• **Exercise objective**:
Write out everything in the blog excerpt below from "July 12, 2023 @ 7:41" down to "flight to Japan.", word for word.
##### Source
The Chinese label says:

hóngdòu xiǎo ruǎnbāo


"red bean small soft bun"

The printing is nice.

Selected readings


  1. Philip Schnell said,

    July 12, 2023 @ 2:08 am

    Given your research, I’m sure you’re already aware of this, but it may be of interest to anyone curious about that little-known region—there’s a historical novel by the Japanese novelist Yasushi Inoue called 敦煌 (“Tun-Huang,” in the English translation by Jean Oda Moy) that’s an imaginative recreation of the provenance of the Dunhuang manuscripts through the eyes of a scholar who sleeps through his civil-service exam and ends up making his way west to pursue his fascination with the Tangut script. It’s a delight.

  2. Hiroshi Kumamoto said,

    July 12, 2023 @ 7:41 am

    And a movie based on the novel.

    The late James Hamilton said that he was delighted to watch the film on a flight to Japan.

    The novelist remarked somewhere that in preparation for the novel he hand-copied (in a pre-Xerox era) Prof. Fujieda Akira's (藤枝晃) "沙州歸義軍節度使始末" in 4 installments in Tōhō-Gakuhō 東方学報 (Kyoto), 1941-1943. In the late 70s when I started to work on Dunhuang MSS it was still the only reliable general survey of the history of Dunhuang in the 9th and 10th centuries.
##########
##### Supplied information
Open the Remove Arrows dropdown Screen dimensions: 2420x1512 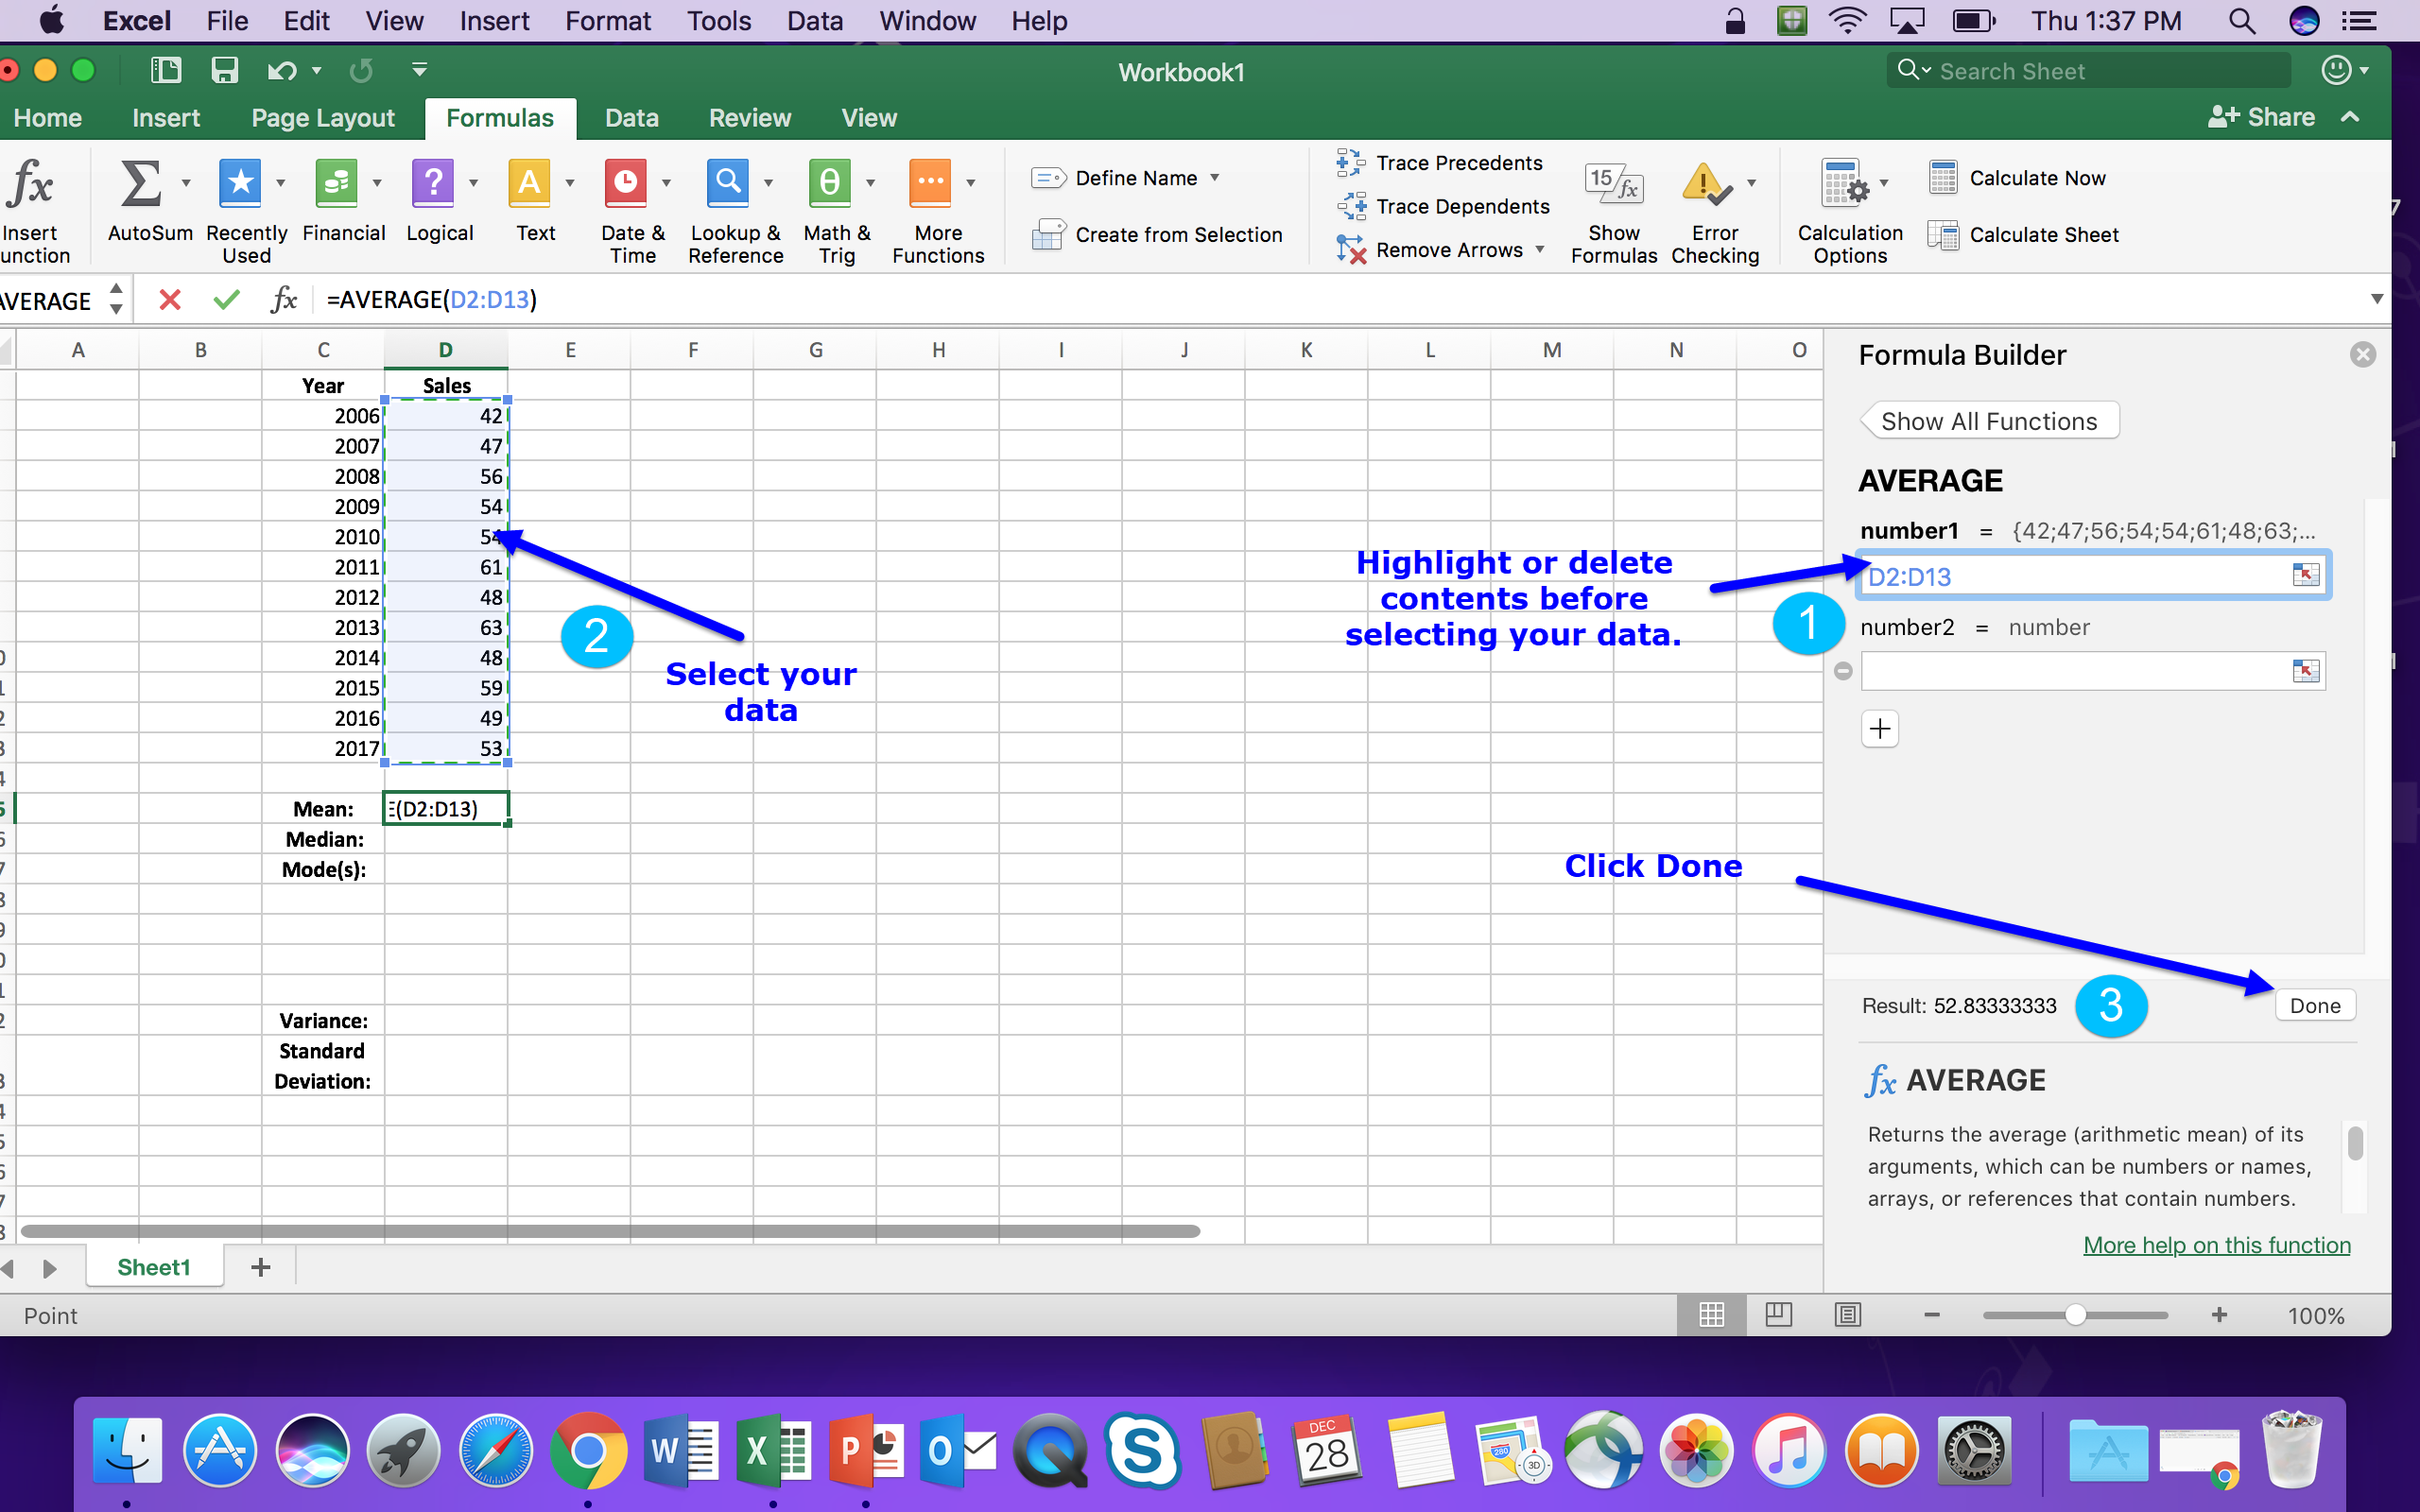1540,249
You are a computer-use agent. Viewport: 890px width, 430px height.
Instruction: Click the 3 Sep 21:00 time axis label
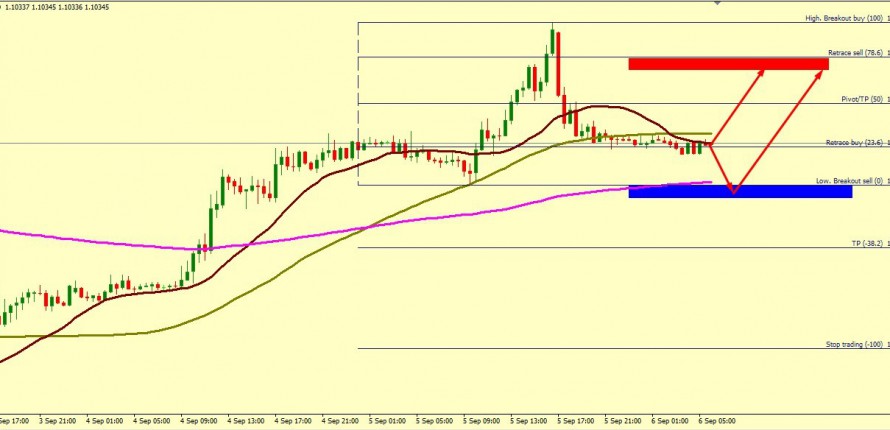point(57,421)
##########
• **Result of this exercise**:
July 12, 2023 @ 7:41 am

    And a movie based on the novel.

    The late James Hamilton said that he was delighted to watch the film on a flight to Japan.